A empresa com potência de demanda de 500 a 3 mil quilowatts (kW) é considerada como cliente especial do mercado livre de energia elétrica, o que significa que somente poderá consumir em geradores de fontes alternativas e renováveis, como usinas eólicas e solares. Assim, é possível ter o ativo para obtenção de selos e certificações ambientais, já que há redução na emissão de carbono.
Acima de 3 mil kW, os grandes consumidores podem comprar de qualquer gerador, mesmo da Copel, explica o diretor comercial da Prime Energy, Leonardo Granada Midea. "O consumidor especial tem a vantagem da geração limpa e a energia eólica tem hoje um preço muito competitivo", conta Midea.
Para o presidente da Comerc Energia, Cristopher Vlavianos, trata-se de uma vantagem adicional à economia de custos e à previsibilidade dos gastos em energia no orçamento empresarial. "É possível descrever no relatório ambiental que se consome de fontes renováveis, porque apresentamos qual foi a emissão de carbono evitada", diz.
Para a Copel, não há grandes perdas financeiras.
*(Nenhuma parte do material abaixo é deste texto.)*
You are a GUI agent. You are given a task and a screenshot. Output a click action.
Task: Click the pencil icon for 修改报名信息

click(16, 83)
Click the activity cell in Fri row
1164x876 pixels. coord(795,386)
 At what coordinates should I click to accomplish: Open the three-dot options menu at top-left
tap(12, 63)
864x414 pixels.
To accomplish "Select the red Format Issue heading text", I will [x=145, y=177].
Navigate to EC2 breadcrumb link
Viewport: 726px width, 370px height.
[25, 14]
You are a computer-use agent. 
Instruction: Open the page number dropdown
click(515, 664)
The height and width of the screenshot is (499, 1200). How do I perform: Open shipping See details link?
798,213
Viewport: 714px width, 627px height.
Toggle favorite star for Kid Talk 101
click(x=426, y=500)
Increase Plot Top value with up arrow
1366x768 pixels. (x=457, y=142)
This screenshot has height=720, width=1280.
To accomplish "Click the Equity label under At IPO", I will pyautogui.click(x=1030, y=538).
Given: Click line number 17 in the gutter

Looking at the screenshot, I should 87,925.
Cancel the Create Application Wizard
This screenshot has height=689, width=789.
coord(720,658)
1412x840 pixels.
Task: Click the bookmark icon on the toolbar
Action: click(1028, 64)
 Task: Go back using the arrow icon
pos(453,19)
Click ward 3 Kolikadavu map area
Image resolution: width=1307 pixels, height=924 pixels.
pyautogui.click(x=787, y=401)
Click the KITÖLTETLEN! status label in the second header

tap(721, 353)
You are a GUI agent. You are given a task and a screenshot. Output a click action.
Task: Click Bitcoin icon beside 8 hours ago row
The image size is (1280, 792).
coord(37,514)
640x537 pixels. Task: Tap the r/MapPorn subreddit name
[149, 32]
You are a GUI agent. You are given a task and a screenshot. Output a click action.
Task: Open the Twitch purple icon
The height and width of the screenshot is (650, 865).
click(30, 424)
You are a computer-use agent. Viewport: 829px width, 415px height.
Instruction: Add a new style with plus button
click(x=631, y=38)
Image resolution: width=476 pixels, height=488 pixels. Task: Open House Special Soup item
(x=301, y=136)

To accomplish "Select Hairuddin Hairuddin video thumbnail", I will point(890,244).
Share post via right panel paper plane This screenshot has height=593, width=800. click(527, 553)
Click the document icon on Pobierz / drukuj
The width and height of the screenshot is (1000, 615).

A gerente de comercialização da unidade de distribuição da companhia, Juliana Gubert, afirma que a transmissão continua a ser feita pela estatal quando há adesão de clientes ao Ambiente de Contratação Livre (ACL) e a divisão de geração pode vender o excedente diretamente para outras empresas. Porém, diz que o mercado livre é pequeno no Estado. "O mercado livre tem se tornado mais acessível pela queda de preço para a energia de curto prazo", confirma, ao citar o custo para consumo excedente ao contratado no ACL. (F.G.)